[begin DATA]

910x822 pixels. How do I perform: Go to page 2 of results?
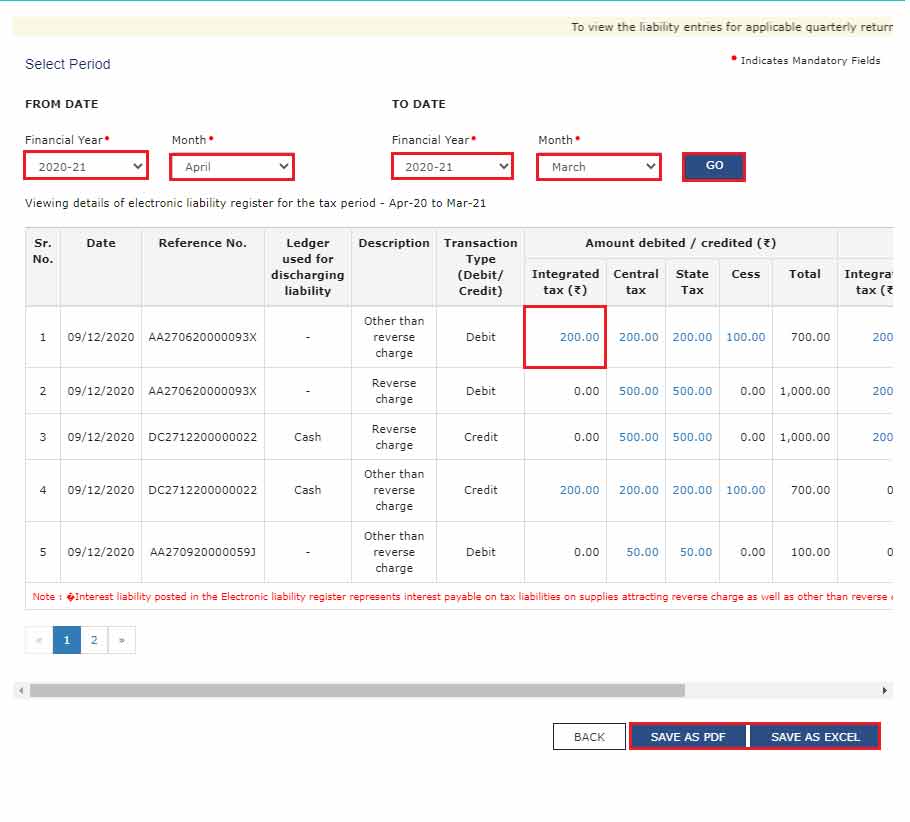[94, 640]
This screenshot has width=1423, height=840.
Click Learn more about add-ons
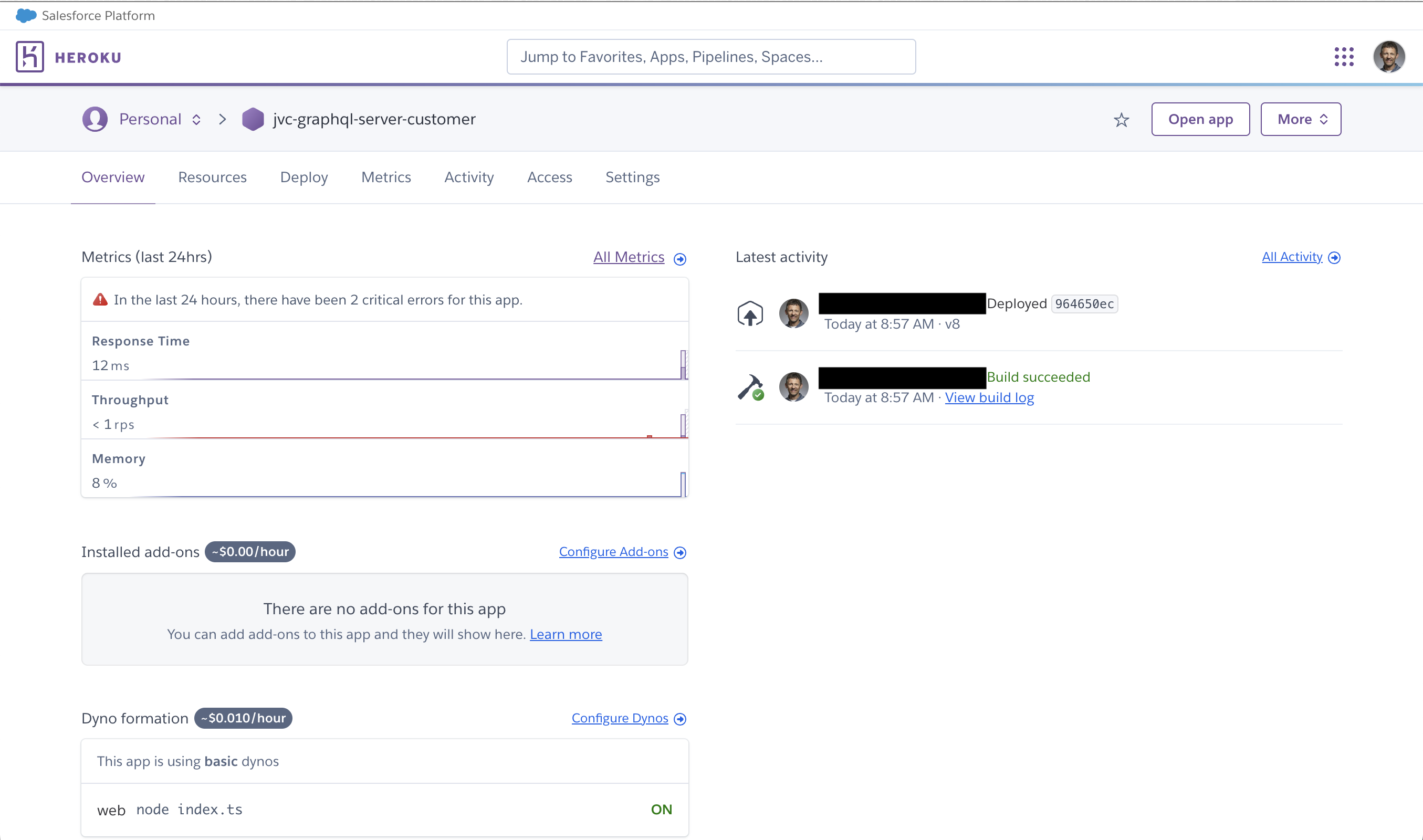[566, 634]
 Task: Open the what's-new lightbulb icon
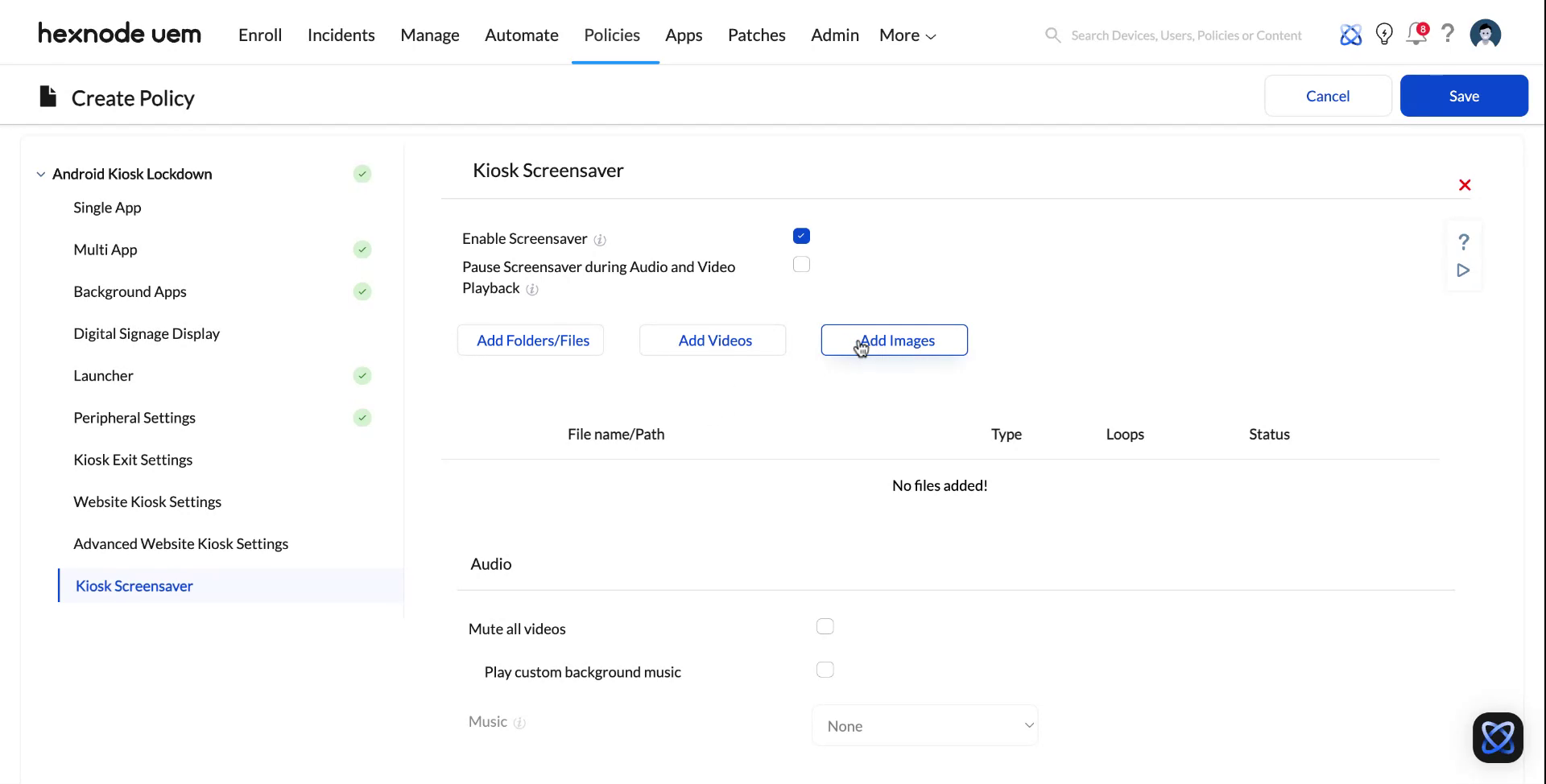tap(1384, 34)

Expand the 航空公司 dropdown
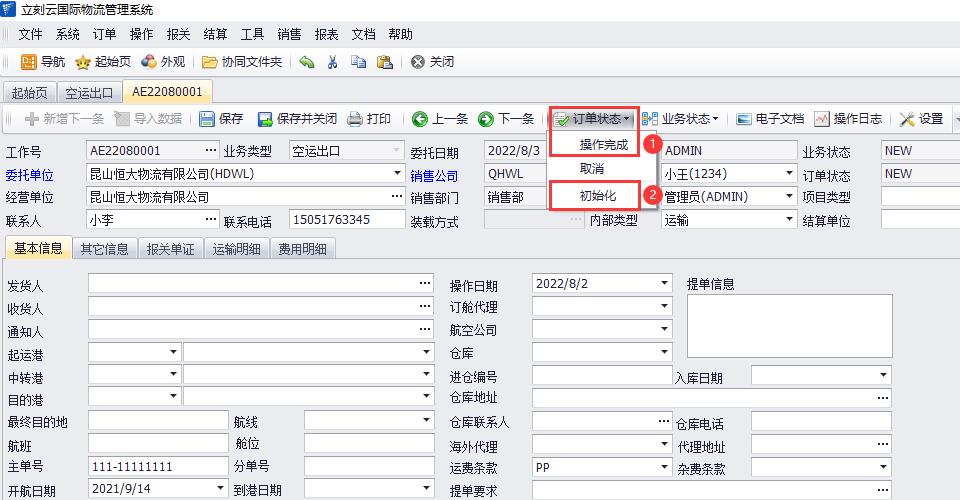[664, 330]
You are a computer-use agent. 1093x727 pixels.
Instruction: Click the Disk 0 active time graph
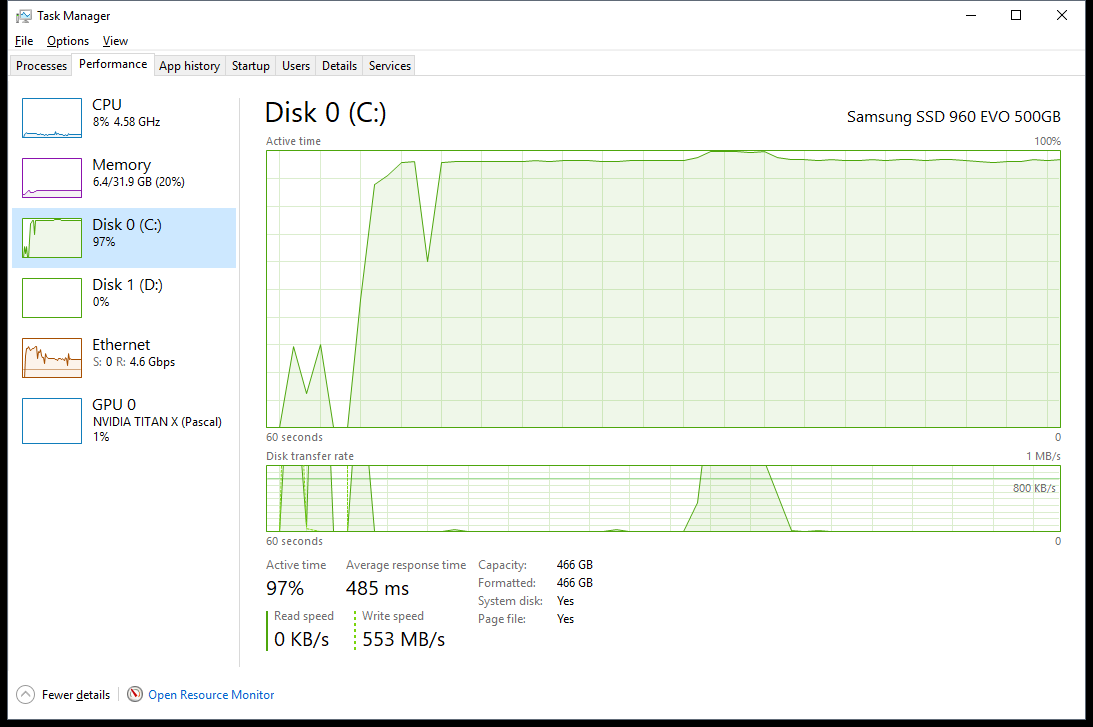click(x=663, y=289)
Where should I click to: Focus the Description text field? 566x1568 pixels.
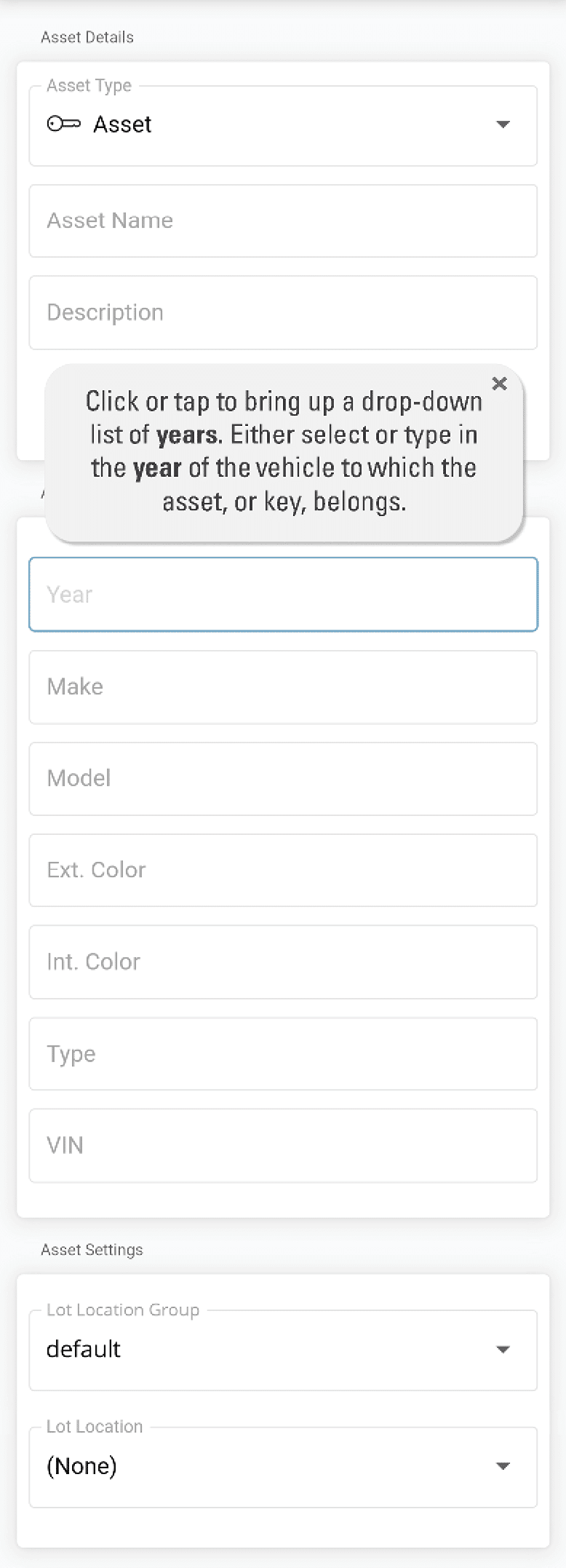tap(283, 312)
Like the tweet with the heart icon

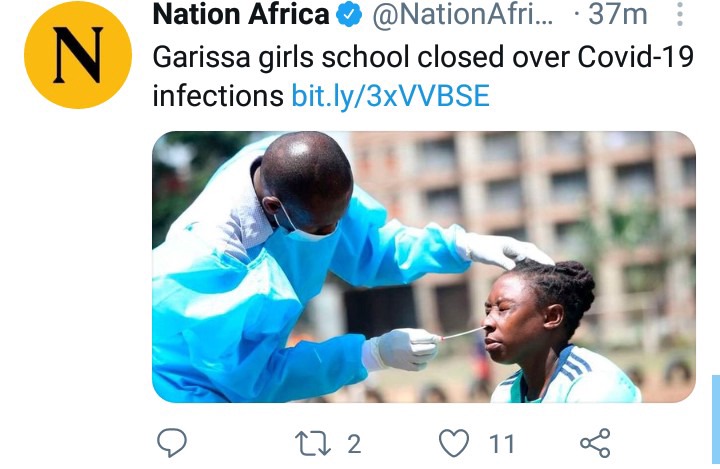click(454, 443)
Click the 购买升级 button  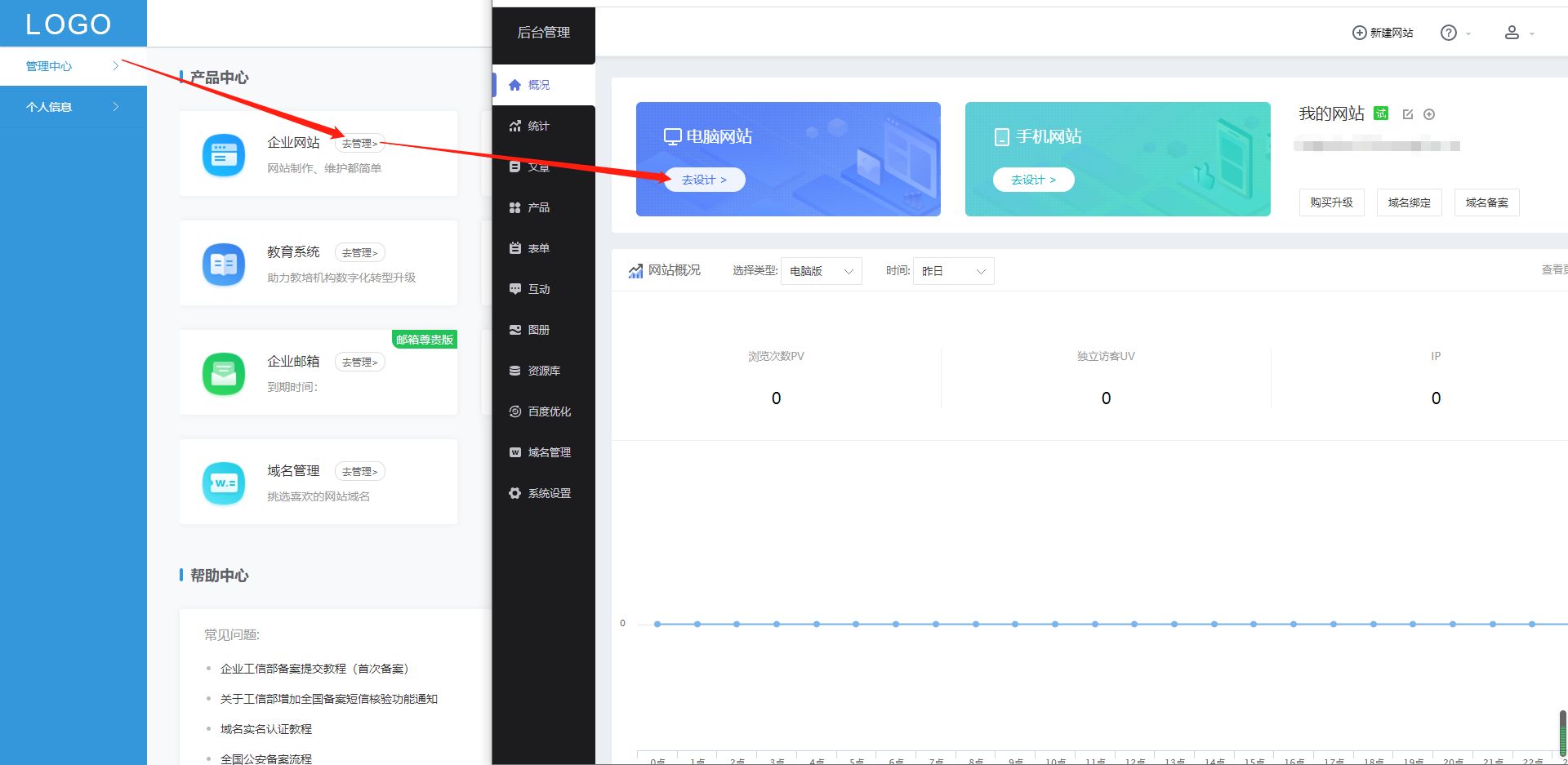click(1332, 202)
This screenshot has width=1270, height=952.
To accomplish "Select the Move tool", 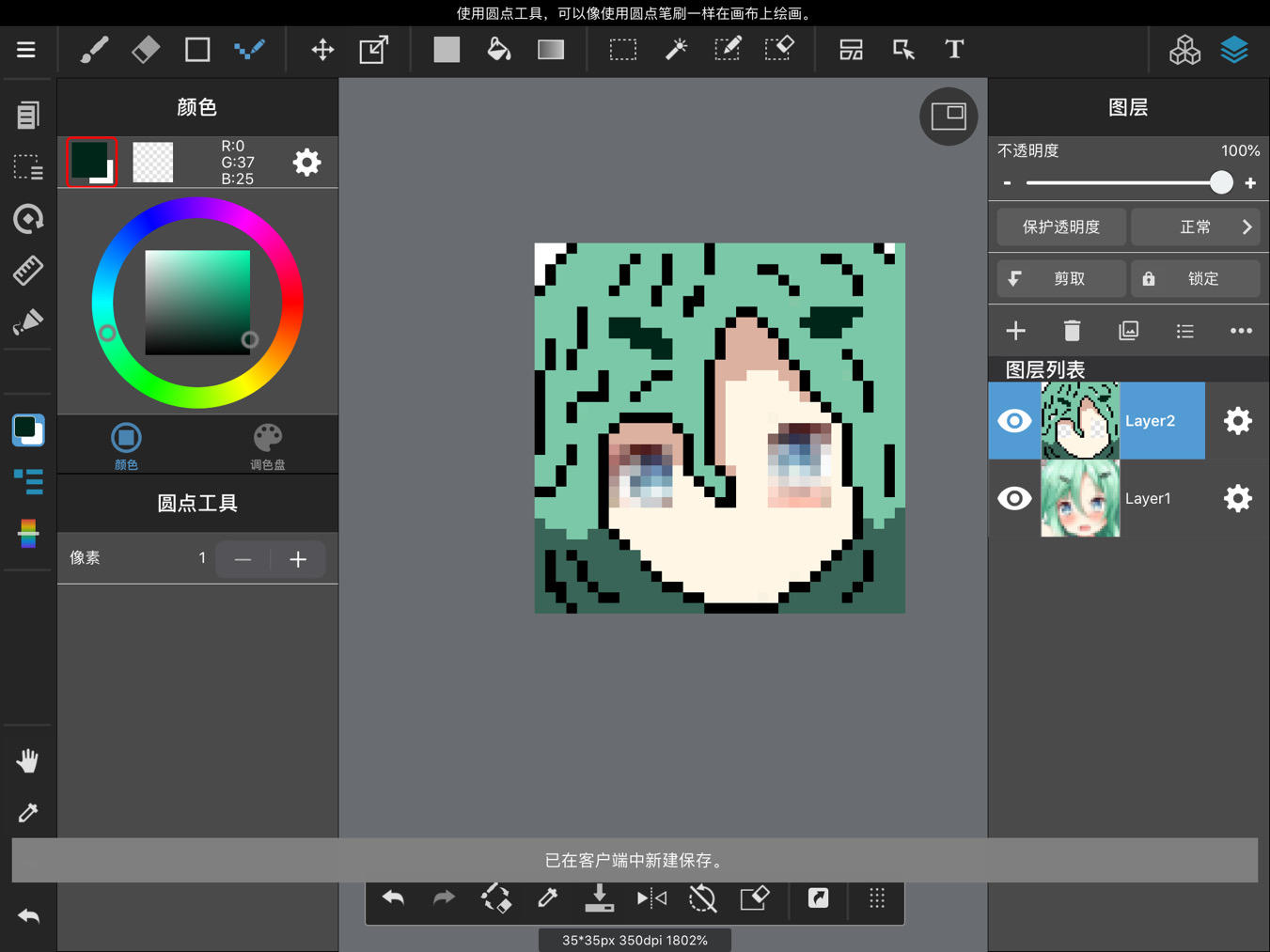I will tap(322, 50).
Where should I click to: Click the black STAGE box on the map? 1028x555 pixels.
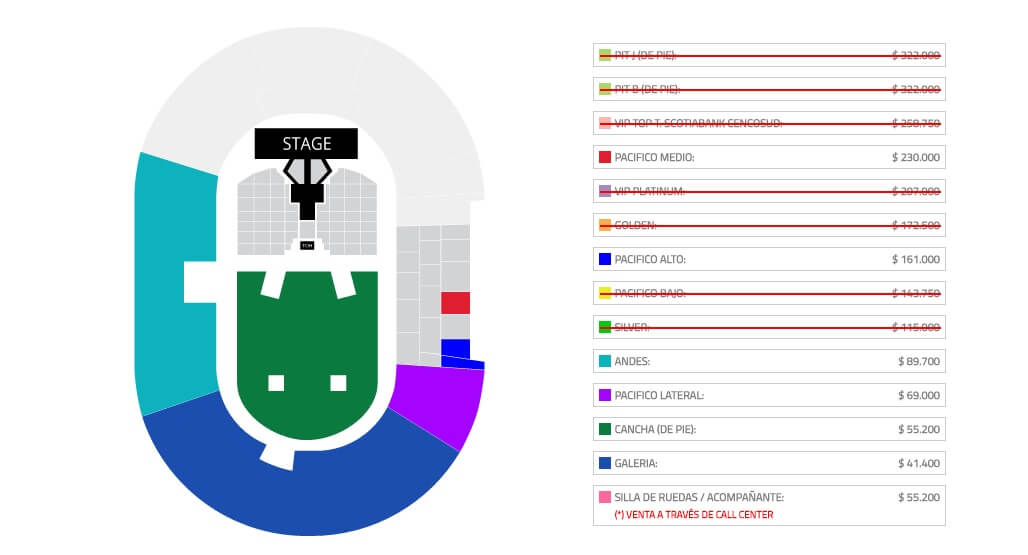[x=306, y=144]
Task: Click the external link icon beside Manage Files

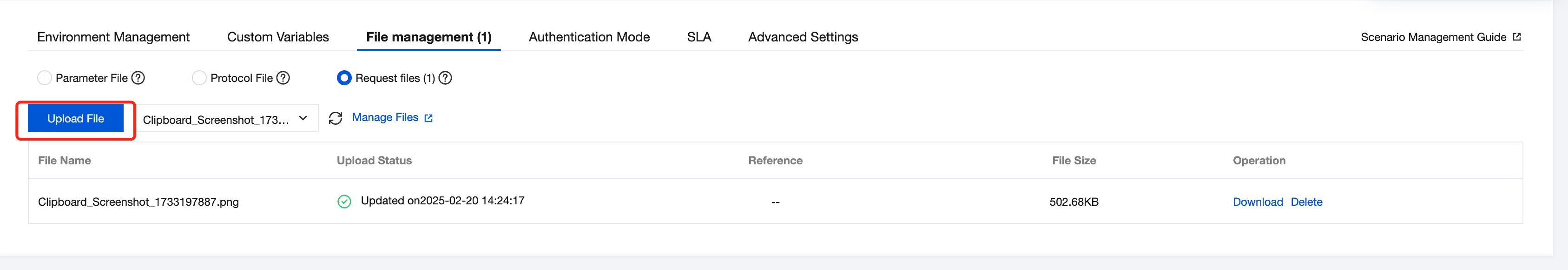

[end DATA]

### SET PROBLEM
Give the part of the items that opens with the line containing "Where should I click to: Click" and runs through the end of the items as a numbered list, skipping blank lines and leaving out the pictures.

### SOLUTION TO THIS TASK
1. Where should I click to: Click the black STAGE box on the map? 1028x555 pixels.
2. [x=306, y=144]
3. Task: Click the external link icon beside Manage Files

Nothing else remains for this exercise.